--- EXERCISE ---
When you reach the line containing "Get Quotes (181, 359)" in the records below, set it down exactly, together with every later line through the end, but not the pictures.

___ INFORMATION PROVIDED

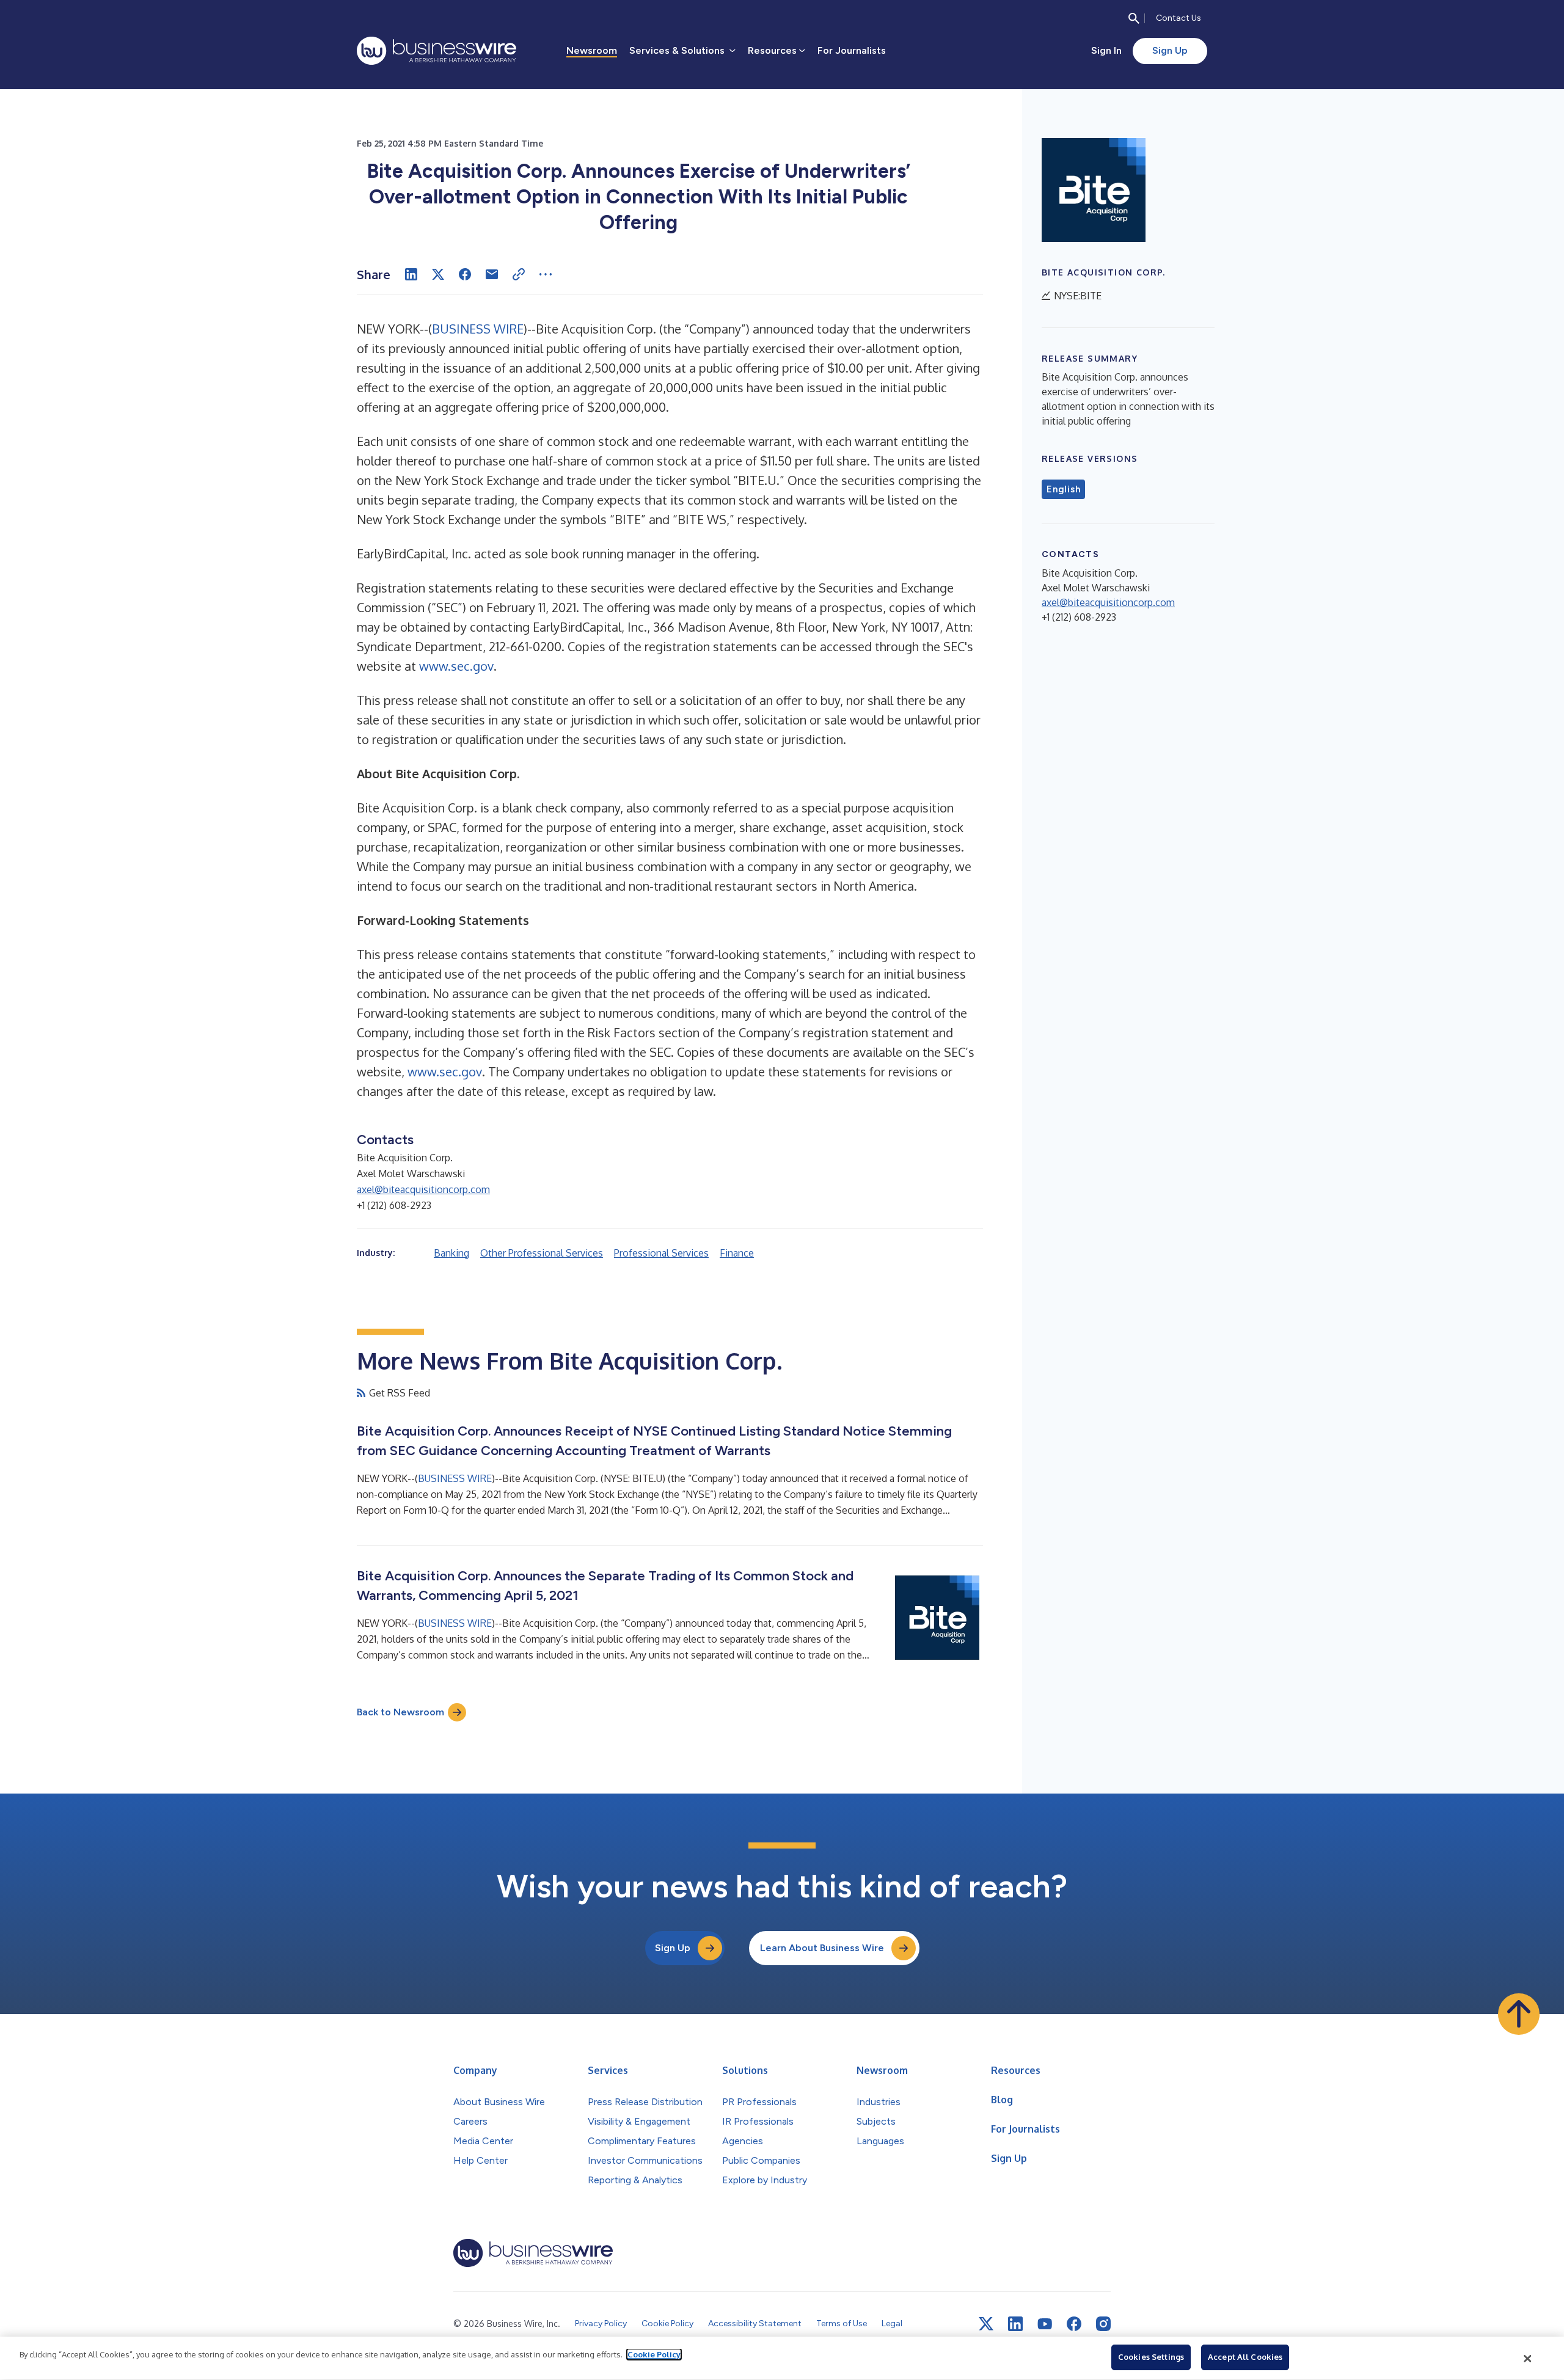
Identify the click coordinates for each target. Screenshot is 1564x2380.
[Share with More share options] (545, 274)
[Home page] (436, 51)
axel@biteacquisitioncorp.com (423, 1189)
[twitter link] (986, 2324)
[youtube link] (1044, 2324)
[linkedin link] (1015, 2323)
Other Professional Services (541, 1253)
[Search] (1133, 18)
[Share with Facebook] (465, 274)
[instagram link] (1103, 2323)
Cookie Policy (654, 2354)
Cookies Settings (1151, 2357)
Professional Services (661, 1253)
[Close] (1528, 2358)
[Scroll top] (1519, 2014)
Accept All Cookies (1245, 2357)
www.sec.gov (456, 666)
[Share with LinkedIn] (411, 274)
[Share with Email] (492, 274)
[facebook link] (1074, 2323)
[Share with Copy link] (518, 274)
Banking (451, 1253)
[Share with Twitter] (438, 274)
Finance (737, 1253)
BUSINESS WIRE (478, 329)
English (1063, 489)
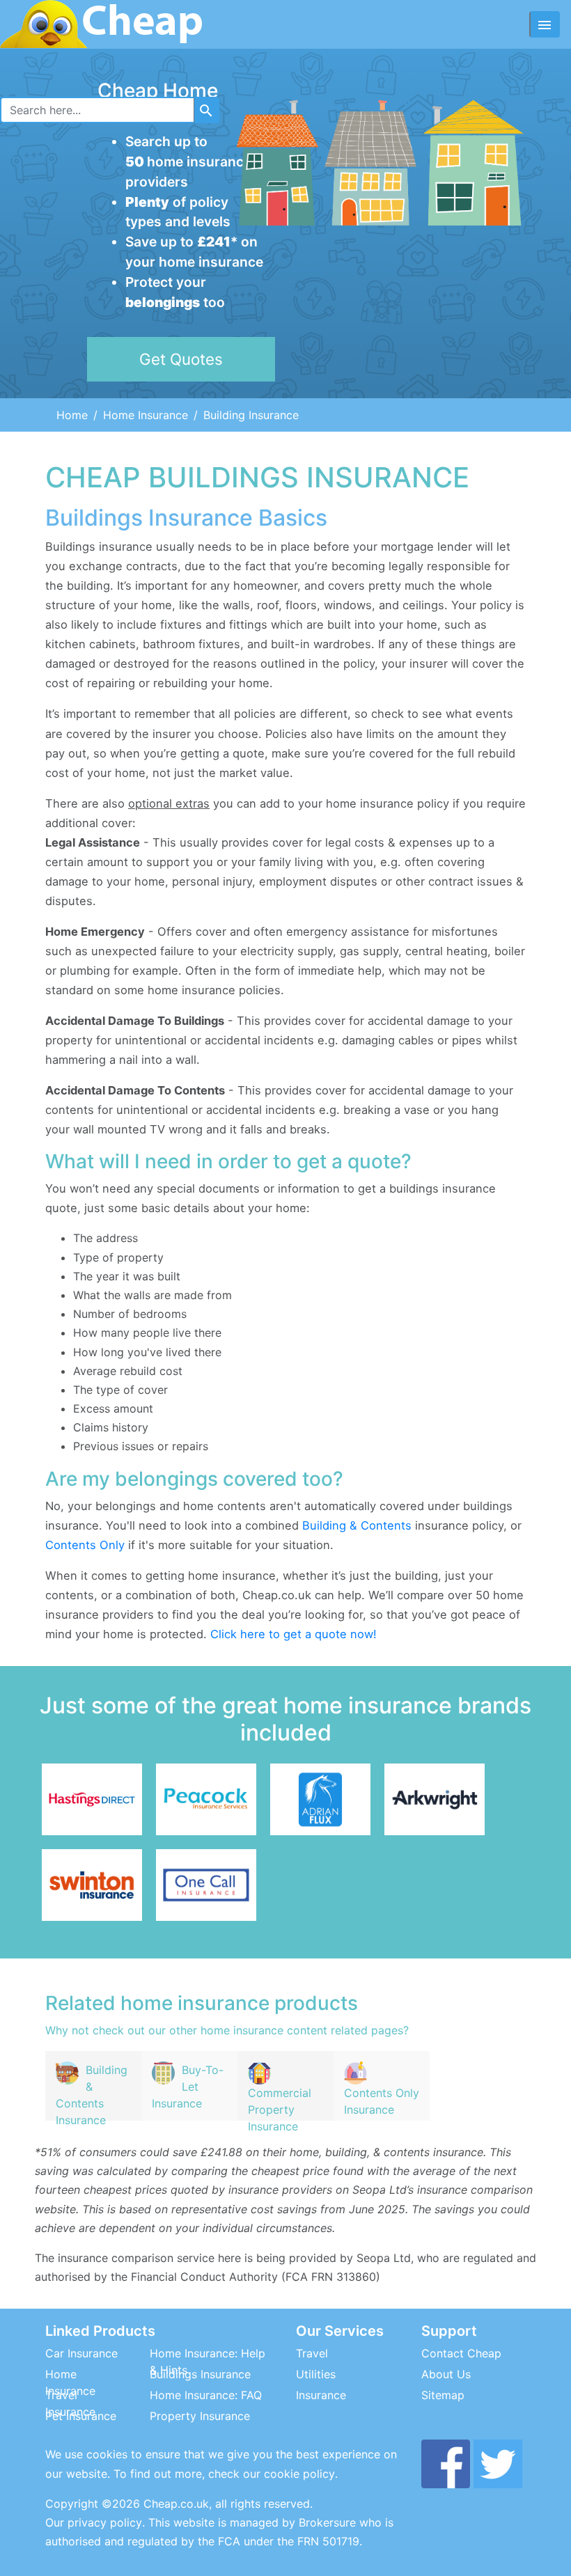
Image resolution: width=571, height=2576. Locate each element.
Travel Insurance (70, 2403)
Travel (312, 2353)
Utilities (316, 2374)
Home (72, 415)
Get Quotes (181, 359)
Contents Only (85, 1545)
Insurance (321, 2395)
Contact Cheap (461, 2353)
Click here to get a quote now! (293, 1634)
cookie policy (299, 2474)
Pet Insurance (80, 2416)
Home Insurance (145, 415)
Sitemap (442, 2395)
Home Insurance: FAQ (206, 2395)
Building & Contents (357, 1525)
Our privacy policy (93, 2522)
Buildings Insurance (200, 2374)
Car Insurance (81, 2353)
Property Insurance (200, 2416)
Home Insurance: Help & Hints (207, 2361)
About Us (446, 2374)
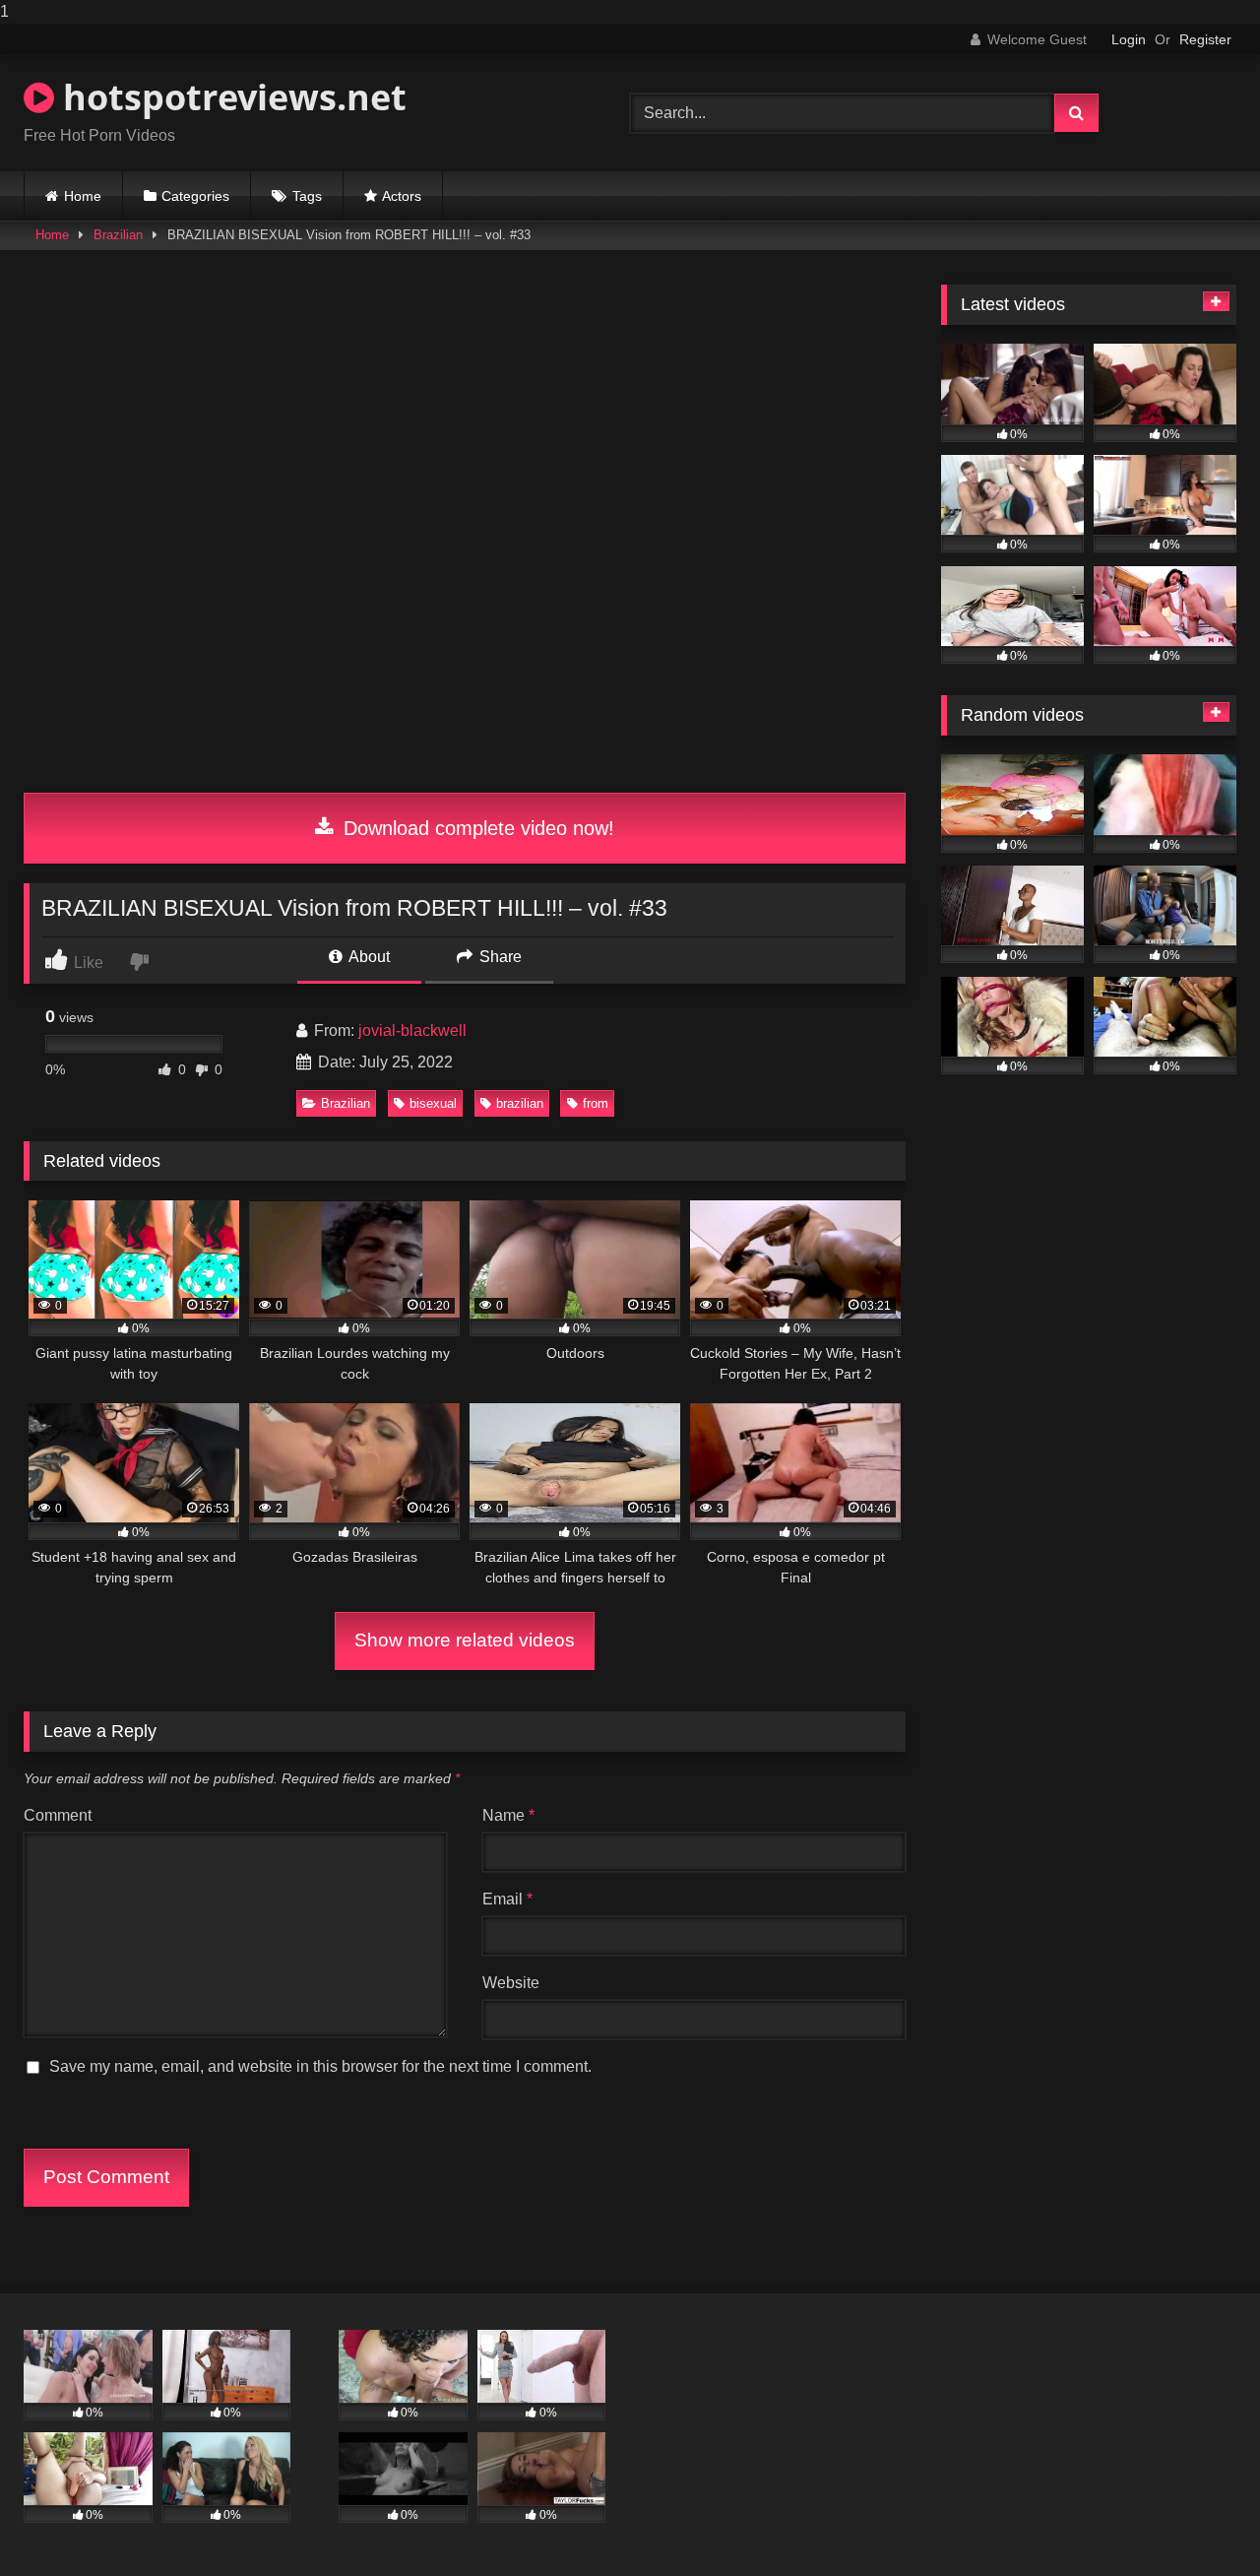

______

--- TASK ANSWER ---
Get Quotes (181, 359)
Contents Only (85, 1545)
Insurance (321, 2395)
Contact Cheap (461, 2353)
Click here to get a quote now! (293, 1634)
cookie policy (299, 2474)
Pet Insurance (80, 2416)
Home Insurance (145, 415)
Sitemap (442, 2395)
Home Insurance: FAQ (206, 2395)
Building & Contents (357, 1525)
Our privacy policy (93, 2522)
Buildings Insurance (200, 2374)
Car Insurance (81, 2353)
Property Insurance (200, 2416)
Home Insurance: Help & Hints (207, 2361)
About Us (446, 2374)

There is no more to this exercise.